Update of a treestructure object with new sequences
Vinicius Franceschi and Fabricia F Nascimento
2025-09-27
Source:vignettes/updating_treestructure.Rmd
updating_treestructure.Rmd
Introduction
In this tutorial, we will exemplify how to update a previous treestructure
object with new sequences using a down sampled version of the Ebola dated tree, which is publicly available.
First, we will load all the R packages that we will use in this tutorial.
Now we can read the down-sampled time-tree for Ebola. In this pruned tree, we have 1,310 tips.

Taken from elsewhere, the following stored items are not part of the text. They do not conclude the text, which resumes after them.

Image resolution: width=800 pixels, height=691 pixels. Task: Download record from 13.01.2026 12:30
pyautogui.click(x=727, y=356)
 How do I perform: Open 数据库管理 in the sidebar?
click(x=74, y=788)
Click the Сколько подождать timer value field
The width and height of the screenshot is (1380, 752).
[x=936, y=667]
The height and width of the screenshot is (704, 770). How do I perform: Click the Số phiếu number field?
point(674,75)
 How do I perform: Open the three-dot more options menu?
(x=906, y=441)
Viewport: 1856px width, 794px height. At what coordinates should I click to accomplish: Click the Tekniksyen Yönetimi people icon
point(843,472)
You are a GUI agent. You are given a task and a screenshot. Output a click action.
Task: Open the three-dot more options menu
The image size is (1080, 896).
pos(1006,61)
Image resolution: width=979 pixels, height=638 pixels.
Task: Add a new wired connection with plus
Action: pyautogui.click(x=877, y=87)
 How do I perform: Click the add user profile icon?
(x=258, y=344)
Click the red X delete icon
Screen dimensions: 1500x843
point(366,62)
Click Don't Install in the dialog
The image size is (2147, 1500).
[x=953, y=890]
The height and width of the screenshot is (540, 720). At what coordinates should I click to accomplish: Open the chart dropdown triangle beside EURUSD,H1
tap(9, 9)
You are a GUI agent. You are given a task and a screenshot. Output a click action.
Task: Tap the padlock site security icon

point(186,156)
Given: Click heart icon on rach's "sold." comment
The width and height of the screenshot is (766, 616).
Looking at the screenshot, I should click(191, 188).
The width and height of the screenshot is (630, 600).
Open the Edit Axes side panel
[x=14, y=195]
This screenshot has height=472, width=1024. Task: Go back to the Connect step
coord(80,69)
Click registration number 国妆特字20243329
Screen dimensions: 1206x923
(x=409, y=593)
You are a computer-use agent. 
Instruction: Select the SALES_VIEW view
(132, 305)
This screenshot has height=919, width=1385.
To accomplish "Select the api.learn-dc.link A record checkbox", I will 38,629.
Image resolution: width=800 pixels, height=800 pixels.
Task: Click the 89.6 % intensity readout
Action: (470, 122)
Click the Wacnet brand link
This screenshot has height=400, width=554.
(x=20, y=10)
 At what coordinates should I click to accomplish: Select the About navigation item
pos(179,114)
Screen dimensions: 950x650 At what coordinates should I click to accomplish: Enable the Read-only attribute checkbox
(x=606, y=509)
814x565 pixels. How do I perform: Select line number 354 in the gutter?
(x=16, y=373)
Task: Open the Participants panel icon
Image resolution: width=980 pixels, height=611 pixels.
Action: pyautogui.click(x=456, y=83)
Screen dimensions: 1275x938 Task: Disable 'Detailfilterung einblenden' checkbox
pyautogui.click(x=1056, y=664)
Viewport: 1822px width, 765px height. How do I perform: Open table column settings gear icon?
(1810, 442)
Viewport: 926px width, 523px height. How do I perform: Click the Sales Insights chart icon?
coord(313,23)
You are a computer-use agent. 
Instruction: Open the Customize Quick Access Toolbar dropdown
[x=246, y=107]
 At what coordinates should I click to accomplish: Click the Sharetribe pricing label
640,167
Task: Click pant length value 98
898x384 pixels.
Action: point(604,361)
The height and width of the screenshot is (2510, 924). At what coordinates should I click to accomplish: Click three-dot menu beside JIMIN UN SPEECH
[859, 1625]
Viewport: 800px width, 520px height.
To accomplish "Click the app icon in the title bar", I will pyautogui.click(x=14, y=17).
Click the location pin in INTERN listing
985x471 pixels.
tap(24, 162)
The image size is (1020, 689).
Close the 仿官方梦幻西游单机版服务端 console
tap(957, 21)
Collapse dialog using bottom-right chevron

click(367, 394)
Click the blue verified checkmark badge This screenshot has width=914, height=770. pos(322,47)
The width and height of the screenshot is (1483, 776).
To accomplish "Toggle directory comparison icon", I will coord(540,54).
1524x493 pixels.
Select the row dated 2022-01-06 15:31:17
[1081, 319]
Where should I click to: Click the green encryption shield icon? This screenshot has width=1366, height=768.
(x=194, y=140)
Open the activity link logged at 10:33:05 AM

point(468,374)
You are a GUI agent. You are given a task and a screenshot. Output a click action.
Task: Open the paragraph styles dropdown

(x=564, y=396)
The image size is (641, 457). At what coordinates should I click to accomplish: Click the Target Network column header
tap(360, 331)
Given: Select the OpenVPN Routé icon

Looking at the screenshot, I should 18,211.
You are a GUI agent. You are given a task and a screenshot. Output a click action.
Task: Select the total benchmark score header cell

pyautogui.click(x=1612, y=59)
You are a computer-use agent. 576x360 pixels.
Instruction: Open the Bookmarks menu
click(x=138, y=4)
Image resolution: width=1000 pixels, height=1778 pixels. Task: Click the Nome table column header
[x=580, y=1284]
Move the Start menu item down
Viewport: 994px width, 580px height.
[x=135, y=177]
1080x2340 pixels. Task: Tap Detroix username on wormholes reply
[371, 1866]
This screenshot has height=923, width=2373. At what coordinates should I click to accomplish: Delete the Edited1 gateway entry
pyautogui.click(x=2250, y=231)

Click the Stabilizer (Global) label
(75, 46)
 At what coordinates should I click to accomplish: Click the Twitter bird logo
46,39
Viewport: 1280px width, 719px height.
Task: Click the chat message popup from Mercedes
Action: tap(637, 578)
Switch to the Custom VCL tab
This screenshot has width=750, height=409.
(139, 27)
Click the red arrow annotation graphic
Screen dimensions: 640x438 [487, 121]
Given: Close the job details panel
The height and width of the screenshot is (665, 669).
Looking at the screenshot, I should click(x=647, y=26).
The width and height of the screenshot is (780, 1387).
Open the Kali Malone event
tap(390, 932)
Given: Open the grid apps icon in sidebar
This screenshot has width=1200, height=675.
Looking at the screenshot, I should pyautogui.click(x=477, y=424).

pruned_tree <- readRDS( system.file('Ebola_down_sampled_tree.rds',
package='treestructure') )
Assign clusters using node support
Now we will assign clusters using the posterior probability node support to the Ebola down-sampled phylogenetic tree:
trestruct_res <- trestruct(pruned_tree,
minCladeSize = 30,
nodeSupportValues = TRUE,
nodeSupportThreshold = 95,
level = 0.01)
Because treestructure
will take several minutes to run, we can load the results:
trestruct_res <- readRDS( system.file('downsampled_tree_struc.rds',
package='treestructure') )
plot(trestruct_res, use_ggtree = T) + ggtree::geom_tippoint()
The treestructure
analyses resulted in 4 clusters.
Update a previous treestrucuture object with new sequences
To update the previous treestructure
object with new sequences, we will now use
the maximum likelihood Ebola tree.
Note that this new tree must be rooted, but does not need to be time-scaled or binary.
#Note that this tree has more sequences than the previous tree used in this
#tutorial.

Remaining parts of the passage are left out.